Content-Anbieter sollten darüber Transparenz schaffen oder sich gegenseitig dazu verpflichten, dass alles, worüber sie die Kontrolle haben, auf Ökostrom umgestellt wird.“
In seinem Unternehmen ist das Thema seit rund zehn Jahren implementiert: Durch Energiesparmaßnahmen sowie die Nutzung von Ökostrom, seit 2019 auch durch Kompensation, arbeitet Idealo CO₂-neutral. Auch der private CO₂- Fußabdruck aller Mitarbeiter wird zu 50 Prozent kompensiert – Idealo nennt das Konzept „Überlebensversicherung“. Zudem setzt sich das Unternehmen für die Wiedervernässung eines Moors in Mecklenburg-Vorpommern ein.

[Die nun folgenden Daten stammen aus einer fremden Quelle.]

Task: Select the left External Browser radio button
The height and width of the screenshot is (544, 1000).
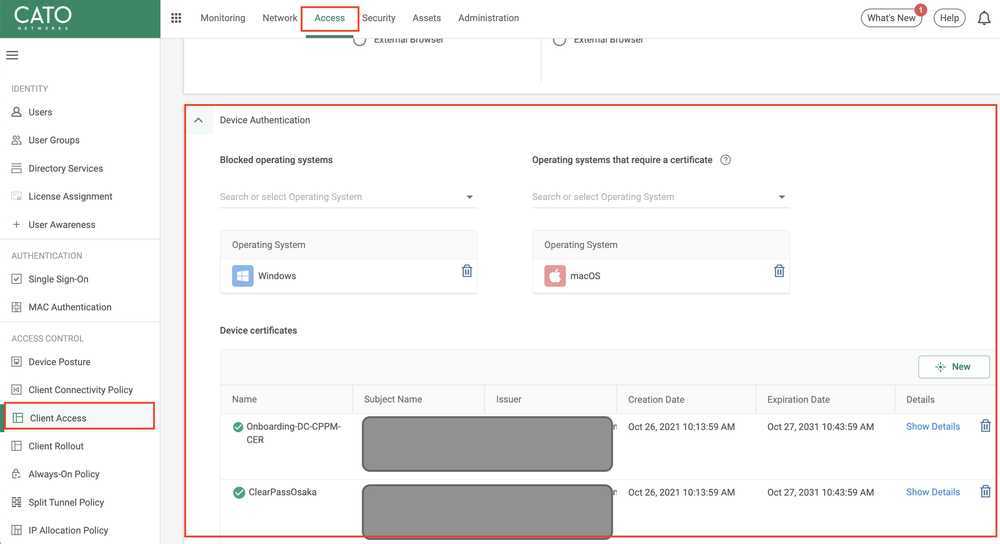Action: coord(360,40)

Klimaschutz braucht „Erlaubnis“
Von Sonntag ist überzeugt, dass Klimaschutz psychologisch betrachtet eine Art „Erlaubnis“ braucht: „Unsere Gesellschaft ist im Kopf sicher schon viel weiter, als wir das medial wahrnehmen. Die Klimakrise ist uns doch allen seit langer Zeit bewusst. Doch der Einzelne denkt, er muss sich noch so verhalten, wie er es bislang gewohnt ist. Als Herdentiere müssen wir uns erst gegenseitig die Erlaubnis geben, fortan anders zu denken, also von der klassisch kapitalistischen Route der vergangenen Jahrzehnte abzuweichen und zu sagen: 2020 machen wir etwas Neues, denn jetzt steht wirklich viel auf dem Spiel.“ Dasselbe gelte für die Politik:
Die Fridays-for-Future-Bewegung hat die Erlaubnis an die Politik gegeben, den Themen Umwelt und Klima deutlich mehr Raum zu geben – schließlich sind ihre Mitstreiter die Wähler der Zukunft.“
Pflicht zur Transparenz gefragt
Als Plattform zum Vergleichen von Preisen fördert Idealo den Kauf von Konsumgütern – und damit eine Klimasünde. Albrecht von Sonntag sieht die Aufgabe des Unternehmens jedoch darin, den Käufer mit den Informationen zu versorgen, die er für die beste Kaufentscheidung braucht: „Dann kauft er vielleicht eher eine Bohrmaschine von guter Qualität, die viele Jahre hält, und verleiht sie noch an Nachbarn.“ Auch über Nachhaltigkeitsaspekte will Idealo aufklären, doch die entsprechenden Daten sind bisher schwer zu bekommen: „Wenn Politik und Wirtschaft den Konsumenten die Verantwortung übergeben, muss es auch eine Pflicht zur Transparenz geben. Die Politik sollte steuernd eingreifen und die Spielregeln vorgeben, zum Beispiel in Form eines Ampelsystems, das beispielsweise die Recycling-Fähigkeit eines Produkts ausweist.“
Starke Stimme neben klassischen Wirtschaftszweigen
Beim Einfluss, den eine Initiative wie „Leaders for Climate Action“ haben kann, ist von Sonntag optimistisch: „Er ist nicht berechenbar, aber deshalb sollte man ihn nicht unterschätzen. Ich habe schon erlebt, wie kleine Impulse eine enorme Wirkung entfaltet haben.“ Er sieht die Organisation auch als starke Stimme neben den klassischen Wirtschaftszweigen: „Wir vertreten Unternehmen mit sehr starken Wachstumsraten – wir sind ein Wirtschaftsmotor, hinter dem viele Arbeitsplätze stehen, viel Geld und ein starkes Netzwerk. Wir sind ein wichtiger Teil der Zukunft der deutschen Wirtschaft.“
Dieser Beitrag ist erschienen im BVL Magazin Zwei 2020.